Mad Bills to Pay: Qu Stages Miserabilist Soap Opera
If Girls on Wire settles on anything clear to say it’s quite simply that crime doesn’t pay, at least judging from the seemingly endless intergenerational ripple effects inspired by criminal activity allowed to fester through an aimless sense of gratitude. It’s quite a significant disappointment coming from Vivian Qu, whose exceptional sophomore film Angels Wear White and simmering 2013 debut Trap Street cemented her as one of the most exciting contemporary Chinese directors of the past decade (and that’s not to mention her producer credits, which include Diao Yi’nan’s Black Coal, Thin Ice, 2014). Her latest clearly benefits from a more sizable budget but can’t shake a nagging sense of preachy propaganda as we witness two young women ensnared in their family’s inextricable indebtedness to a cruel cartel. Stock piled with endless trauma, drama, and redemption, all is eventually for nought in this hokey melodrama which gleefully doles out sordidness but never any real sense of tension.
Qu’s opening moment is an attention grabber as we meet Tian Tian (Liu Haocun) clawing her way out of a drug induced stupor and murdering her captor, appearing to have been abducted against her will for sex trafficking or as a drug mule. She manages to make her way to a bustling film production studio called Film City, where her cousin Fang Di (Wen Qi) works as a stunt woman, whose integral profession is generally disregarded based on the treatment she’s receiving on her latest production. The two women haven’t spoken for five years, apparently over Fang Di’s irritation over Tian Tian giving birth as a single mother to daughter Lulu.
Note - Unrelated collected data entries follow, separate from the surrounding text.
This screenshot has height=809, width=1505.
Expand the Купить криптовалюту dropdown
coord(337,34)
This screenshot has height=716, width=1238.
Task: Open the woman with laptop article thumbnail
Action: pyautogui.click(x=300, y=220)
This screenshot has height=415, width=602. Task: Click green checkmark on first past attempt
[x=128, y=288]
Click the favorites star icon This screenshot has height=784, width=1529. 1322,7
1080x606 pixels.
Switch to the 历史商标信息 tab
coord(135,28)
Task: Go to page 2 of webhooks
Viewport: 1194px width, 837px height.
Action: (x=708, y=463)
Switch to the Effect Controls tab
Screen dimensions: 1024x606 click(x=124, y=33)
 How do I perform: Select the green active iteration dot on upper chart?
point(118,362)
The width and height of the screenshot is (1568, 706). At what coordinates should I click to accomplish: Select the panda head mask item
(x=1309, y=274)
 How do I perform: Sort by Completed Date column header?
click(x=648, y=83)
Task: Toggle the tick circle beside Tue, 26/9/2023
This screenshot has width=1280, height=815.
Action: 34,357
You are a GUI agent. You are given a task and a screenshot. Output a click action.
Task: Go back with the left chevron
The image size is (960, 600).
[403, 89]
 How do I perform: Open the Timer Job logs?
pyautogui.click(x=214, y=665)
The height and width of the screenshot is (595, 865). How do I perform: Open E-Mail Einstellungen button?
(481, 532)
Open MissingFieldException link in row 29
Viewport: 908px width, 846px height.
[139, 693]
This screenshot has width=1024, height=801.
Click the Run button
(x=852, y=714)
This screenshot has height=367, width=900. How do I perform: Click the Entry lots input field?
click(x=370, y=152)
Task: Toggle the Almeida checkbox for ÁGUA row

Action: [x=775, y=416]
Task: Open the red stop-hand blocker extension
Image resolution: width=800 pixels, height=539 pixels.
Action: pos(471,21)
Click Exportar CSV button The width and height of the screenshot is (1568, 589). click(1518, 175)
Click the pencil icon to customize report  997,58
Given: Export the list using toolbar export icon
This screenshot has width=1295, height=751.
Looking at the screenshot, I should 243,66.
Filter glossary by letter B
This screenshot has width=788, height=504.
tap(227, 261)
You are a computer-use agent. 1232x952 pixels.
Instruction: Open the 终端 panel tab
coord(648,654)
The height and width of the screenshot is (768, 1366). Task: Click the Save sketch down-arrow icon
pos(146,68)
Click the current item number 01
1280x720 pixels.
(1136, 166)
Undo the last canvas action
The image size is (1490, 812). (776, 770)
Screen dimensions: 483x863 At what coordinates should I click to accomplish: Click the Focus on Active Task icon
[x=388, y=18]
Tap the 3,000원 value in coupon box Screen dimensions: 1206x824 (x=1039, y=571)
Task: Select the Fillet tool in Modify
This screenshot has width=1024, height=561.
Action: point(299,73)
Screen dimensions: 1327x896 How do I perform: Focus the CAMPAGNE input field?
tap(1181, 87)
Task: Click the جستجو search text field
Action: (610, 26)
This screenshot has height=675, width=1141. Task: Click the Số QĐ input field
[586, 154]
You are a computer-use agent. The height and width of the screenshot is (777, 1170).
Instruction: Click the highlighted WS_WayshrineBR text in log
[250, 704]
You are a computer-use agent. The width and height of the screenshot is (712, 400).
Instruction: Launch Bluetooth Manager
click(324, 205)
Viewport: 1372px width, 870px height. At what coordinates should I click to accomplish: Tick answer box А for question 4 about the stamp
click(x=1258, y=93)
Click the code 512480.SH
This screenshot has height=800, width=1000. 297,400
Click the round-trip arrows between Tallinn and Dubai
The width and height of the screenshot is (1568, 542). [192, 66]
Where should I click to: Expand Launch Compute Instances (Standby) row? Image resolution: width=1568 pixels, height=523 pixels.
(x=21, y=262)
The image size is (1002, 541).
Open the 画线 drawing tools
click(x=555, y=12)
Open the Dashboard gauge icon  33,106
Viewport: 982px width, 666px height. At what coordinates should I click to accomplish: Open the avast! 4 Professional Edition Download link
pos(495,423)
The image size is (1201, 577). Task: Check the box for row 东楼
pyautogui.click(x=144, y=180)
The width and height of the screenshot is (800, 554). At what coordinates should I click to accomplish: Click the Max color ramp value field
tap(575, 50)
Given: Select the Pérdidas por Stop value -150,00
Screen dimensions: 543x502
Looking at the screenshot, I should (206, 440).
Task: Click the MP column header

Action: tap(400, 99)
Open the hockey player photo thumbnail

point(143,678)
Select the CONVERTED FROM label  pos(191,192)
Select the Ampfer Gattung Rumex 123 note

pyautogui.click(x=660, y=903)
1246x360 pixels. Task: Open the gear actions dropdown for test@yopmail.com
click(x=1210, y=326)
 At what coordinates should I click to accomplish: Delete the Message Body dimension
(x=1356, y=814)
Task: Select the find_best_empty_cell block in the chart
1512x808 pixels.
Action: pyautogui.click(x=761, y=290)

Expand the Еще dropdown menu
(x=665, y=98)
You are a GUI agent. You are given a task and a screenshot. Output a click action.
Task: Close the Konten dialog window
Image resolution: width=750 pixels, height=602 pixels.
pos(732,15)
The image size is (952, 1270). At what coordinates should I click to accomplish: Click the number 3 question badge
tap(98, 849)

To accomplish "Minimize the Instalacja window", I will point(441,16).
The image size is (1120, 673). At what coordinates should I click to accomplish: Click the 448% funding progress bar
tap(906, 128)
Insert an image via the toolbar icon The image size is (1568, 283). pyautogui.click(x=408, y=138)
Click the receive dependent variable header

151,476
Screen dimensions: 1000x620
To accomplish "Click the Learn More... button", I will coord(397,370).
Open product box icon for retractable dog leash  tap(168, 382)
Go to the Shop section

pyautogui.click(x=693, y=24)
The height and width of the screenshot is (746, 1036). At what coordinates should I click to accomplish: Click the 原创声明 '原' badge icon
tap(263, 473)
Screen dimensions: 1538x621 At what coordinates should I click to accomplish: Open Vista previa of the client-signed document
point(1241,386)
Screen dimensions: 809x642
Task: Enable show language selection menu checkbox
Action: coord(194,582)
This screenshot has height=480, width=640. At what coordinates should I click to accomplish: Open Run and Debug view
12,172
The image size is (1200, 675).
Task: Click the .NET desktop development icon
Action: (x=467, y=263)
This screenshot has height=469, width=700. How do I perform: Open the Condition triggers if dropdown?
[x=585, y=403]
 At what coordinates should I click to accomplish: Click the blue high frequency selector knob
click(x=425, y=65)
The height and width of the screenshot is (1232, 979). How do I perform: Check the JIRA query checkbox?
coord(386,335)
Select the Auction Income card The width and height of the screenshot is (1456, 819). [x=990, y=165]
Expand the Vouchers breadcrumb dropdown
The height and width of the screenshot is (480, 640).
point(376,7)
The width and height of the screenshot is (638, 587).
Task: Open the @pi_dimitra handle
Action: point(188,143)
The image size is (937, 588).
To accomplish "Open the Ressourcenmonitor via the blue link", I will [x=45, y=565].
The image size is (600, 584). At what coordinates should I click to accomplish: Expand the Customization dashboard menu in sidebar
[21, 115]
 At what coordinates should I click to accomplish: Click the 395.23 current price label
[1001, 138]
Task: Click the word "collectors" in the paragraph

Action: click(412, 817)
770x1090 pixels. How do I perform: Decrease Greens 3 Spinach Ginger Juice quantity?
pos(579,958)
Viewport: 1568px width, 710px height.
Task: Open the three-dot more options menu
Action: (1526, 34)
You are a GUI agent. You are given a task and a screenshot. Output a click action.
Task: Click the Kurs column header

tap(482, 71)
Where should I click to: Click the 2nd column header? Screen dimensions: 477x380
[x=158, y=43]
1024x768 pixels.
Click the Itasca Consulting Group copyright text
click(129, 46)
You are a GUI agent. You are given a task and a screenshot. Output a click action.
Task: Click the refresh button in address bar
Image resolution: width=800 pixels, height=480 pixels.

It appears Fang Di has inherited considerable family debt owed to a cartel run by a ruthless, and mostly unobserved woman named Madame Yang, who has sent three goons to fetch Fang Di’s late payment and also nab Tian Tian.
Generous flashbacks of a tawdry childhood experienced by the cousins reveals the troubled history which leads them to the present. Fang Di’s mother (Peng Jing) once owned a flourishing clothing production business, but was financially drained by her brother (Zhou You), a drug addict turned peddler whom she is indebted to for saving her from sexual assault years prior. His parasitic habits lead Tian Tian to snitch on him to the police. Ere goes, she must pay what he owes to the cartel, which means everything falls on Fang Di’s shoulders.
The opening sequence eventually feels as if it belongs in an entirely different film as Qu eventually depends on chummy schmaltziness as the two women reunite and then attempt to avoid Madame Yang’s henchmen (who are utilized for broad comedic humor, which ends up feeling mildly inappropriate considering the dramatic stakes). Initial interest is established when a majority of the first act in modern day takes place within the confines of the bustling film studio, where Fang Di’s real dreams to become an actress seem futile. But the frequent returns to exaggerated abuses of the past, where exposition flows as if from a gaping bullet wound, are egregiously hacky and bloat the pacing. Girls on Wire might directly reference Fang Di’s occupation, but as a film it never nears the suspense or precision of balancing on a tightrope.
Reviewed on February 18th at the 2025 Berlin International Film Festival (75th edition) – Main Competition. 115 Mins.